Attività richiesta A:
Stabilisca se le affermazioni (i), (ii) e (iii) concordano con il brano sulla sperimentazione della ACT. Per ciascuna risponda sì o no e citi testualmente le parole del brano che lo determinano. (i) I risultati della sperimentazione sono stati diffusi da «Nature» il 23 agosto. (ii) Il gruppo di Lanza ha sperimentato prima su embrioni umani e poi su embrioni di topo. (iii) Le cellule vengono estratte dall'embrione mediante una microscopica cannula.
Attività richiesta B:
Traduca in inglese la seguente frase del brano sulla sperimentazione della ACT: «Le cellule, coltivate artificialmente, diventano così capaci di svilupparsi in tessuti del corpo umano.»
### Brano di lettura ###
ROMA, lunedì, 28 agosto 2006 (ZENIT.org).- Sebbene si pretenda di estrarre cellule da embrioni umani senza nuocere o distruggere gli stessi, una recente ricerca in materia non solo non garantisce la sicurezza dell’embrione, ma solleva anche riserve di natura bioetica su tali tecniche.

Il 23 agosto la rivista scientifica “Nature” ha diffuso i risultati di una sperimentazione condotta da una azienda di ricerca genetica degli Stati Uniti, la “Advanced Cell Technology” (ACT), presieduta da Robert Lanza.

La sperimentazione si basa sullo stesso principio seguito nel procedimento di diagnosi “pre-impianto” (una opzione che si applica durante la fecondazione in vitro): vengono estratte attraverso una microscopica cannula alcune cellule dall’embrione nei primissimi stadi della sua vita. Le cellule, coltivate artificialmente, diventano così capaci di svilupparsi in tessuti del corpo umano.

Il gruppo di Lanza ha realizzato prima la sperimentazione su embrioni di topo e poi su quelli umani “soprannumerari”, prodotti da procedimenti di fecondazione assistita: le cellule immature estratte vengono così utilizzate per realizzare degli esperimenti, da cui si ottengono cellule staminali embrionali stabili simili a quelle che si ottengono a partire dagli embrioni intatti che in cambio vengono distrutti con questo processo.

L’articolo di “Nature” osserva tuttavia che permangono “preoccupazioni sul fatto che la rimozione di una cellula da un embrione possa ridurre le sue possibilità di impianto in utero, oppure alterare il suo sviluppo e causare più tardi problemi di salute per il bambino che ne risulterà”.
### Voci del dataset ###
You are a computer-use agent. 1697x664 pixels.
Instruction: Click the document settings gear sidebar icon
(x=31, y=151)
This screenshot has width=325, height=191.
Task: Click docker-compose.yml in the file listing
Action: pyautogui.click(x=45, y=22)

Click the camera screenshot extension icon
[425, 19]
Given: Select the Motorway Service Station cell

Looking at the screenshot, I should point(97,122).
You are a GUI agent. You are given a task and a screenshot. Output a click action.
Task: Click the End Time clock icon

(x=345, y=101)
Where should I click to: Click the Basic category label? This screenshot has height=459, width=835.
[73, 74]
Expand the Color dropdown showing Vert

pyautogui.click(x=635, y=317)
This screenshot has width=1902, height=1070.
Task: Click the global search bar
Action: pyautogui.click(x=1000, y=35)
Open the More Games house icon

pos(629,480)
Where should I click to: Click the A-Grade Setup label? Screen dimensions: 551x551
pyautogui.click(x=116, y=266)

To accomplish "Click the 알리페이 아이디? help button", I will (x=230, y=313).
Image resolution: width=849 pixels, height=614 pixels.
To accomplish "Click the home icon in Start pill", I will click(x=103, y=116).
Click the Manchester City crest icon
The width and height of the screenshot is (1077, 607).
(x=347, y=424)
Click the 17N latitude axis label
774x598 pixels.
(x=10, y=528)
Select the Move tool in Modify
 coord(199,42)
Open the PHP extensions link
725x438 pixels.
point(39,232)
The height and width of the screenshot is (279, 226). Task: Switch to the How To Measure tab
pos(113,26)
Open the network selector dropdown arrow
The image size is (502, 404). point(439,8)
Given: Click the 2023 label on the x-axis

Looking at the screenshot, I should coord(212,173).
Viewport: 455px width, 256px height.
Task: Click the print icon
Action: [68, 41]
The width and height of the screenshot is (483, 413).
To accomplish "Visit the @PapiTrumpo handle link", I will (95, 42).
###
Risultato atteso A:
(i) Sì: «Il 23 agosto la rivista scientifica “Nature” ha diffuso i risultati di una sperimentazione»
(ii) No: «Il gruppo di Lanza ha realizzato prima la sperimentazione su embrioni di topo e poi su quelli umani “soprannumerari”»
(iii) Sì: «vengono estratte attraverso una microscopica cannula alcune cellule dall’embrione nei primissimi stadi della sua vita»

Risultato atteso B:
The cells, cultured artificially, thus become capable of developing into tissues of the human body.